* **Data listing**
'''
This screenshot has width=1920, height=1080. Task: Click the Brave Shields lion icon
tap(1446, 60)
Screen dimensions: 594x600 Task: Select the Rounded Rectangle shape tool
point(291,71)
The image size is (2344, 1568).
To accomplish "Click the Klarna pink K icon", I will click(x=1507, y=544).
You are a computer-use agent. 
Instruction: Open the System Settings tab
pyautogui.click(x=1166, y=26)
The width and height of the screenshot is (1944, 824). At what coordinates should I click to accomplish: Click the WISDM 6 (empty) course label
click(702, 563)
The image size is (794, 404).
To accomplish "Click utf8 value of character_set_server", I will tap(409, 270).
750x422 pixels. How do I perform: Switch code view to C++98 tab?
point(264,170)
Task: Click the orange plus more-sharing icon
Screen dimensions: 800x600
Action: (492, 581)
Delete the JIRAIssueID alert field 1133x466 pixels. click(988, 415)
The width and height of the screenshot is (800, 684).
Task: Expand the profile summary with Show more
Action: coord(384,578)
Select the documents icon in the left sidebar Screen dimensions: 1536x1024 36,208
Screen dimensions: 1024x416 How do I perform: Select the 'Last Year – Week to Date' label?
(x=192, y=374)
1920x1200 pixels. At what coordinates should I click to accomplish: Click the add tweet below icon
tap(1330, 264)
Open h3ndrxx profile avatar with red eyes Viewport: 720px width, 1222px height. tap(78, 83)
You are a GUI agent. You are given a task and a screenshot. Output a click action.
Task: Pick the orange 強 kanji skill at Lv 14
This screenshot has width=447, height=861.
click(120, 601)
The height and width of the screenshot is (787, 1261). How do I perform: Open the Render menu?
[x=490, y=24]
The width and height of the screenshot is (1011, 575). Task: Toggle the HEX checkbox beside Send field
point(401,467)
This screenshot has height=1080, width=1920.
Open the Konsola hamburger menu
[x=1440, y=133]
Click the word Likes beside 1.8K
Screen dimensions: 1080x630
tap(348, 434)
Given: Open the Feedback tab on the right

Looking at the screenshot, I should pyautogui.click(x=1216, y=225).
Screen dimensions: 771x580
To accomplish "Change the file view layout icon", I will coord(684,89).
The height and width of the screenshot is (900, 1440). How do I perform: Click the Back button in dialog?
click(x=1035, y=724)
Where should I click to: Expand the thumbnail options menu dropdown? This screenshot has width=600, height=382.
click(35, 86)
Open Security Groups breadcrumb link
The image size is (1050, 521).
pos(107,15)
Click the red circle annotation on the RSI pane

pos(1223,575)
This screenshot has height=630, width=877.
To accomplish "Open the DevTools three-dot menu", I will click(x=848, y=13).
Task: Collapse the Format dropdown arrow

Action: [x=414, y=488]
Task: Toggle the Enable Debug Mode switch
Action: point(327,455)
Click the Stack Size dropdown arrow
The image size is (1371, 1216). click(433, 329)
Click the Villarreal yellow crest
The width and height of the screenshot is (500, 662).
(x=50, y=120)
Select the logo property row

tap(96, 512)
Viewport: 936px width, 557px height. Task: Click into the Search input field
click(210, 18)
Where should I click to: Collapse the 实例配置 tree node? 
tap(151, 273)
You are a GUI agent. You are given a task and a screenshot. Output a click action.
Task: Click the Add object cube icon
'''
* **Task**
Could you lay out every line of the rows above as a JSON list of strings, one string per line, leaving out the blank lines?

* **Answer below**
[
  "This screenshot has width=1920, height=1080. Task: Click the Brave Shields lion icon",
  "tap(1446, 60)",
  "Screen dimensions: 594x600 Task: Select the Rounded Rectangle shape tool",
  "point(291,71)",
  "The image size is (2344, 1568).",
  "To accomplish \"Click the Klarna pink K icon\", I will click(x=1507, y=544).",
  "You are a computer-use agent. ",
  "Instruction: Open the System Settings tab",
  "pyautogui.click(x=1166, y=26)",
  "The width and height of the screenshot is (1944, 824). At what coordinates should I click to accomplish: Click the WISDM 6 (empty) course label",
  "click(702, 563)",
  "The image size is (794, 404).",
  "To accomplish \"Click utf8 value of character_set_server\", I will tap(409, 270).",
  "750x422 pixels. How do I perform: Switch code view to C++98 tab?",
  "point(264,170)",
  "Task: Click the orange plus more-sharing icon",
  "Screen dimensions: 800x600",
  "Action: (492, 581)",
  "Delete the JIRAIssueID alert field 1133x466 pixels. click(988, 415)",
  "The width and height of the screenshot is (800, 684).",
  "Task: Expand the profile summary with Show more",
  "Action: coord(384,578)",
  "Select the documents icon in the left sidebar Screen dimensions: 1536x1024 36,208",
  "Screen dimensions: 1024x416 How do I perform: Select the 'Last Year – Week to Date' label?",
  "(x=192, y=374)",
  "1920x1200 pixels. At what coordinates should I click to accomplish: Click the add tweet below icon",
  "tap(1330, 264)",
  "Open h3ndrxx profile avatar with red eyes Viewport: 720px width, 1222px height. tap(78, 83)",
  "You are a GUI agent. You are given a task and a screenshot. Output a click action.",
  "Task: Pick the orange 強 kanji skill at Lv 14",
  "This screenshot has width=447, height=861.",
  "click(120, 601)",
  "The height and width of the screenshot is (787, 1261). How do I perform: Open the Render menu?",
  "[x=490, y=24]",
  "The width and height of the screenshot is (1011, 575). Task: Toggle the HEX checkbox beside Send field",
  "point(401,467)",
  "This screenshot has height=1080, width=1920.",
  "Open the Konsola hamburger menu",
  "[x=1440, y=133]",
  "Click the word Likes beside 1.8K",
  "Screen dimensions: 1080x630",
  "tap(348, 434)",
  "Given: Open the Feedback tab on the right",
  "Looking at the screenshot, I should pyautogui.click(x=1216, y=225).",
  "Screen dimensions: 771x580",
  "To accomplish \"Change the file view layout icon\", I will coord(684,89).",
  "The height and width of the screenshot is (900, 1440). How do I perform: Click the Back button in dialog?",
  "click(x=1035, y=724)",
  "Where should I click to: Expand the thumbnail options menu dropdown? This screenshot has width=600, height=382.",
  "click(35, 86)",
  "Open Security Groups breadcrumb link",
  "The image size is (1050, 521).",
  "pos(107,15)",
  "Click the red circle annotation on the RSI pane",
  "pos(1223,575)",
  "This screenshot has height=630, width=877.",
  "To accomplish \"Open the DevTools three-dot menu\", I will click(x=848, y=13).",
  "Task: Collapse the Format dropdown arrow",
  "Action: [x=414, y=488]",
  "Task: Toggle the Enable Debug Mode switch",
  "Action: point(327,455)",
  "Click the Stack Size dropdown arrow",
  "The image size is (1371, 1216). click(433, 329)",
  "Click the Villarreal yellow crest",
  "The width and height of the screenshot is (500, 662).",
  "(x=50, y=120)",
  "Select the logo property row",
  "tap(96, 512)",
  "Viewport: 936px width, 557px height. Task: Click into the Search input field",
  "click(210, 18)",
  "Where should I click to: Collapse the 实例配置 tree node? ",
  "tap(151, 273)",
  "You are a GUI agent. You are given a task and a screenshot. Output a click action.",
  "Task: Click the Add object cube icon"
]